Le premier constat de cette étude remet tout de suite les choses au clair : « l’Union Européenne est le seul continent à avoir réduit ses émissions de CO2 depuis 30 ans, et ce de façon significative. » Marteler aux populations que nous sommes donc de vilains pollueurs et nous effrayer avec notre propre comportement s’apparente donc à une misérable politique de culpabilisation qui est très loin de la vérité.

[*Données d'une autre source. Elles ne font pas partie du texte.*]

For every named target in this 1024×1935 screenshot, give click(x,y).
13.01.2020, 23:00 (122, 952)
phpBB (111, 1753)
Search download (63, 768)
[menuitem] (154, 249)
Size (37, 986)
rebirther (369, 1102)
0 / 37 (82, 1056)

Pourtant, l’Europe persiste et signe, notamment avec des objectifs stricts (pour ne pas dire utopiques ?) en matière de réduction de gaz à effet de serre. Mettre en chantier tous ces efforts entrainerait, selon l’étude, « une forte décroissance économique ». Le rapport avertit en effet que de telles mesures pourraient faire chuter le PIB européen de 25% dans les 10 prochaines années (selon « de simples calculs arithmétiques diffusés par le GIEC, sous le nom d’égalité de Kaya »), ce qui s’apparenterait à un crash économique d’une rare amplitude. 

Aujourd’hui, l’Europe veut laver plus vert que vert, quitte à en payer le prix fort. Peu importe si une mesure coûte l’équivalent du PIB monégasque : si elle permet de grappiller quelques centièmes de degré, elle sera appliquée. Une telle vision est évidemment un terreau particulièrement fertile pour des politiques plus liberticides les unes que les autres. 

Des exemples, il y en a déjà : des constructeurs automobiles qui ne peuvent plus vendre des véhicules thermiques neufs dès 2035, ce qui rendra la mobilité impayable pour une grosse partie de la population ; un gouvernement néerlandais qui impose des normes d’émissions tellement sévères à l’égard de sa filière élevage que cette dernière se sent condamnée ; une politique « super PEB à tout prix » qui appauvrit la classe moyenne en Belgique… Et ceci n’est sans doute qu’un début, avant que nos déplacements ne soient limités, notre consommation de viande régulée et les secteurs considérés comme trop polluants tout simplement assassinés. 

Ces efforts vont-ils sauver la planète ? Non. Et c’est bien là tout le problème. Dans le pire des cas, à savoir si le progrès technologique cale en Europe, le Vieux Continent ne serait responsable que d’un réchauffement de 0,1 degré à l’horizon 2100. Et ça, c’est ce qui ressort des propres données climatiques du GIEC ! Tant que l’Asie, qui « représente la quasi-totalité de la hausse globale des émissions de ces 30 années », reste sur sa lancée actuelle (de nombreux pays émergents ont d’ailleurs déjà annoncé qu’ils ne se plieront pas à nos efforts si cela peut les aider à se développer), nous aurons beau construire des mini maisons en bambou, couvrir nos enfants avec des peaux de taupe et manger du ragout d’ortie, nos efforts resteront vains. Un constat que le rapport confirme en rappelant que « dans les scénarios les plus coercitifs, la hausse des émissions prévisibles [de l’Afrique et de l’Asie] d’ici 2050 sera supérieure à 40 fois la baisse envisageable des émissions de l’UE. » 

En conclusion, ce rapport martèle que si « la relation CO2 climat est aussi préoccupante que l’affirme le GIEC, la seule stratégie viable pour l’UE est la recherche et le développement de solutions de production d’énergie bas carbone rentables (c’est à dire sans subventions) et commercialisables facilement dans tout type de pays pour que la croissance des autres continents, et notamment l’Asie et l’Afrique, soit, à terme, carboniquement aussi vertueuse que ne l’est déjà celle de l’Union Européenne. » 

Ce rapport n’est nullement climato-sceptique. Mais plutôt climato-réaliste. Messieurs les députés, n’oubliez pas que, pour la planète, les émissions de gaz à effet de serre n’ont en effet aucune frontière.